侍は誓いを捨てる時に腹を切る

 朝日新聞の今朝のこのニュースは社会面だから、おそらく全国にこのニュースが行き渡ったのだろう。

マニフェスト大賞の市長、マニフェストに反し4選》

https://www.asahi.com/articles/ASQCC5KKKQCBOIPE002.html

 要は、「多選批判」して現職を破った新首長が、テメエもその職に長くあると、いろいろなうま味が出てきて長期にやりたくなるということで、これはさほど珍しい事例ではない。

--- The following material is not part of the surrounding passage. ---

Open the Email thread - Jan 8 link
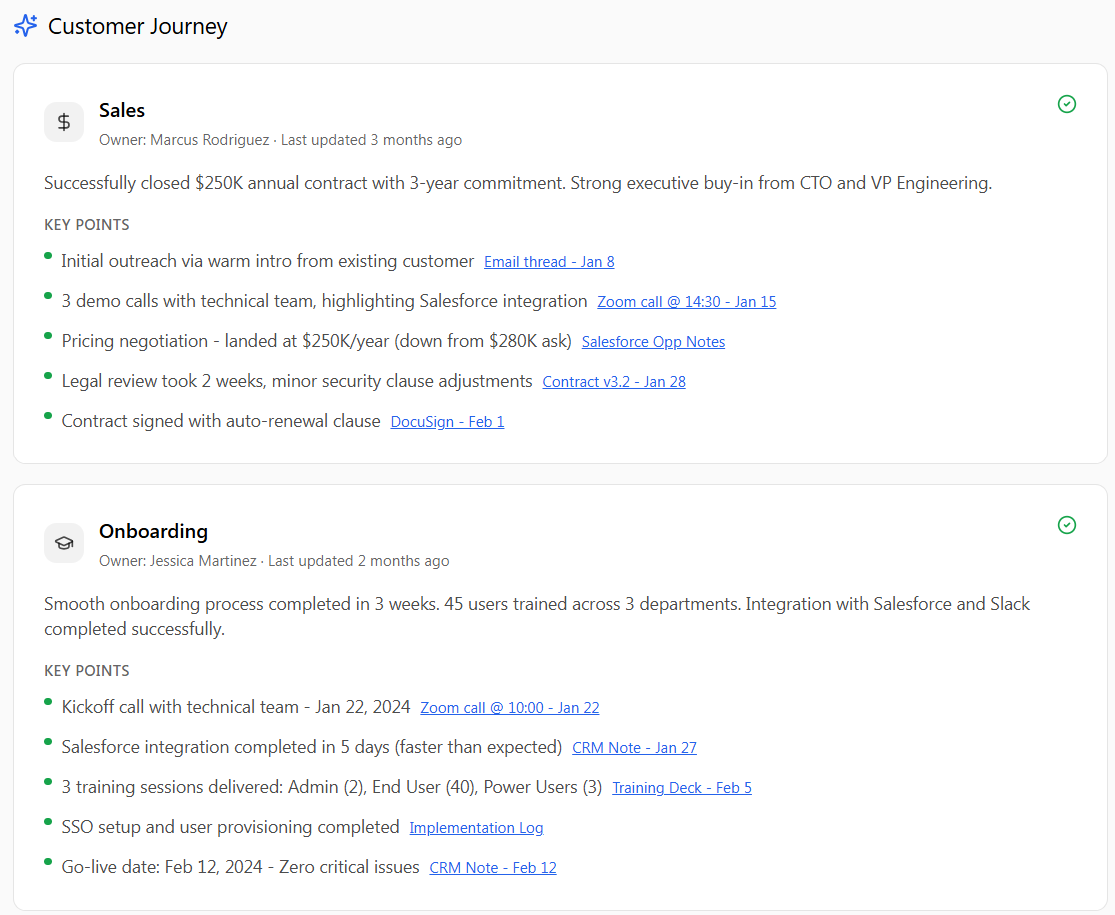Image resolution: width=1115 pixels, height=915 pixels. 549,262
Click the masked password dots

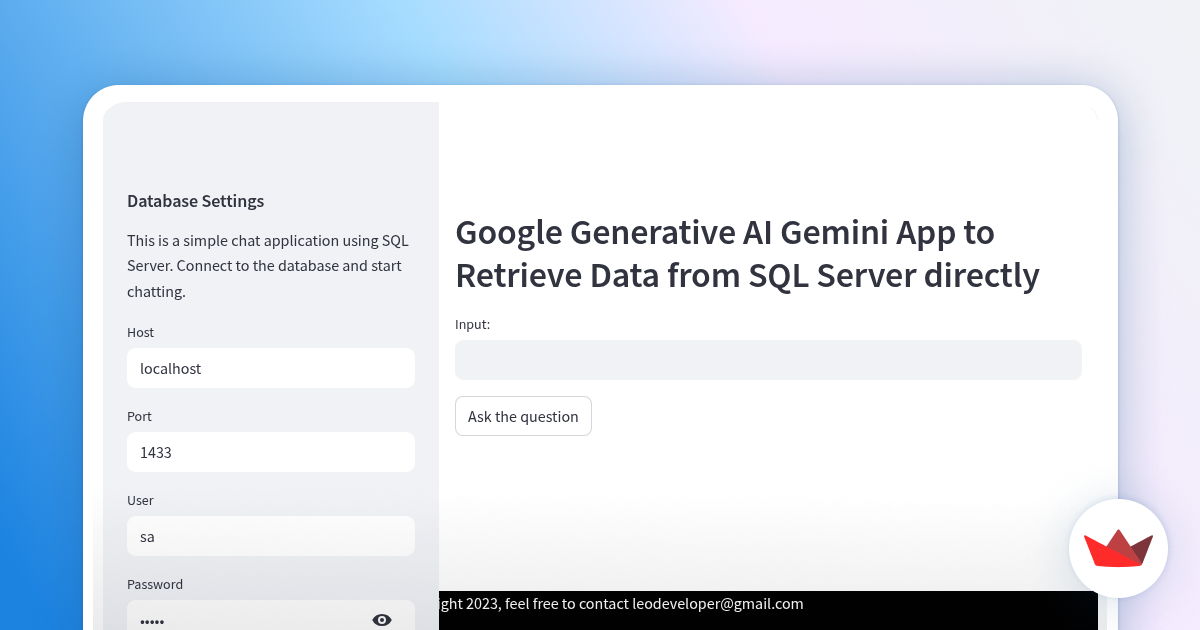[152, 621]
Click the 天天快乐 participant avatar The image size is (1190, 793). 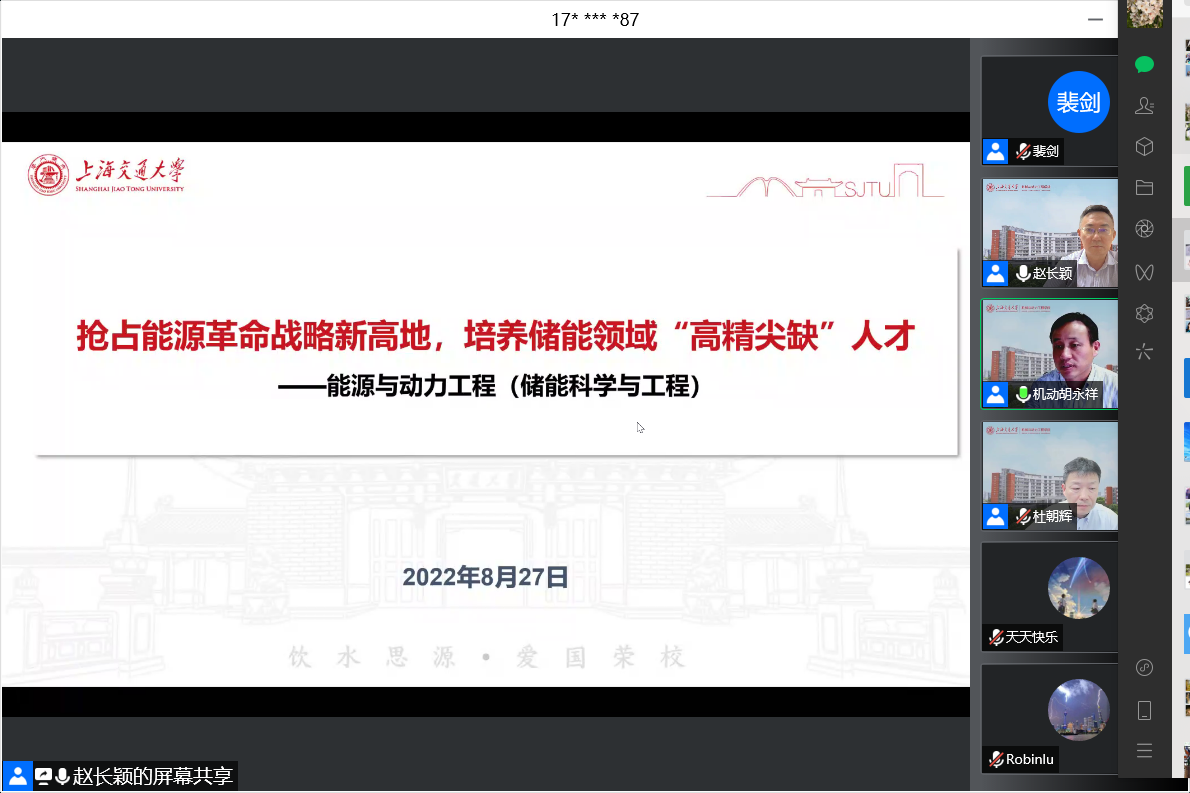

 同じ愛知県内のどこぞの自治体でも「多選批判」で当選したものの、自分が批判した前の市長を超す期数になる時には、「僕は多選批判をしていない。あれは周囲の支援者が言ったもの」と言い張って多選を進めている厚顔無恥なのもいる。本人の口から「多選批判」を聴いた人間が多数いるにも関わらず(笑)。

 その点、山下小牧市長は甘かったね。口で言った話なら「言った、言わない」で平行線なんだけど、文字にして、それも流行にのってマニフェスト大賞なんかに応募するもんだから、証拠が残っちまう。さらにそれを高く評価されっちゃた日には、もう言い逃れはできません。

 記事に依れば《山下市長は2011年、「任期は3期12年」をマニフェストに掲げ、5選をめざした現職の多選を批判して初当選。当選後は議会で否決されたものの、多選自粛条例案まで提出していた。》という念の入れよう。それが4期目出馬を口にしちゃあいけませんぜ。政治家の矜持はどこに捨ててきたのかニャ?

 だいたいにおいて凡庸な人物は長期にやりたがる。そもそも地方自治というものは10年もあれば大方の施策は実現できる。総合計画という市の指針自体が8年から10年でできているでしょ。それが12年かかってもできないというのは、己の無能さを暴露しているようなものだわさ。

 さらに3期、4期と続けてくると、市民に対して顔が売れてくるし、かといって一般市民は市長の仕事なんてよく分からないから、スキャンダルがなく、酒癖もほどほどで、平々凡々な施策を実行し、大きなマイナスさえなければ、絶対に現職有利だ。若いにこしたことはないが、それでも70にいっていなければ大丈夫。時たま、70を超えてとち狂ったのが出てしまうと現職でも敗北を喫することがあるけどね。

 さらにマヌケな議員が、長期市長を重宝するのである。スキャンダルはない、そして平々凡々、取りあえず議員の要求するドブの整備とか、道路の穴埋めなどは律義にやってくれる。そのほうが支援者にはいい顔ができるので、「まあ長期でもいいか」ということになる。

 しかし、長い目で見るとしっかりとした長期ビジョンを持たない首長は必ずその自治体の足を引っ張ることになる。

 あるモノのいい首長がこう言った。

「僕はね、僕以外の市長の創るこの市の姿も見てみたいんだ」

 だらだらと牛の小便のように続けることが必ずしもいいとは限らない。とくに「多選批判」をして当選したのなら、そこは潔く後進に道を譲ってこそ、格好いい市長ということになりやしませんかね。

 花道を飾ってこその千両役者。引っ込むときこそ格好つけなくてどうする、小牧市長。